Zap both valid and invalid roots when zapping/unmapping a gfn range, as
KVM must ensure it holds no references to the freed page after returning
from the unmap operation.  Most notably, the TDP MMU doesn't zap invalid
roots in mmu_notifier callbacks.  This leads to use-after-free and other
issues if the mmu_notifier runs to completion while an invalid root
zapper yields as KVM fails to honor the requirement that there must be
_no_ references to the page after the mmu_notifier returns.

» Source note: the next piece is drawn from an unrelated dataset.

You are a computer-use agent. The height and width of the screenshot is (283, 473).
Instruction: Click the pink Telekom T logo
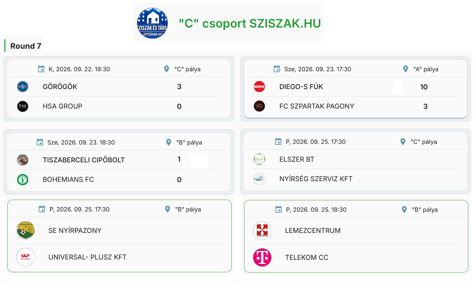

The bug is most easily reproduced by hacking KVM to cause a collision
between set_nx_huge_pages() and kvm_mmu_notifier_release(), but the bug
exists between kvm_mmu_notifier_invalidate_range_start() and memslot
updates as well.  Invalidating a root ensures pages aren't accessible by
the guest, and KVM won't read or write page data itself, but KVM will
trigger e.g. kvm_set_pfn_dirty() when zapping SPTEs, and thus completing
a zap of an invalid root _after_ the mmu_notifier returns is fatal.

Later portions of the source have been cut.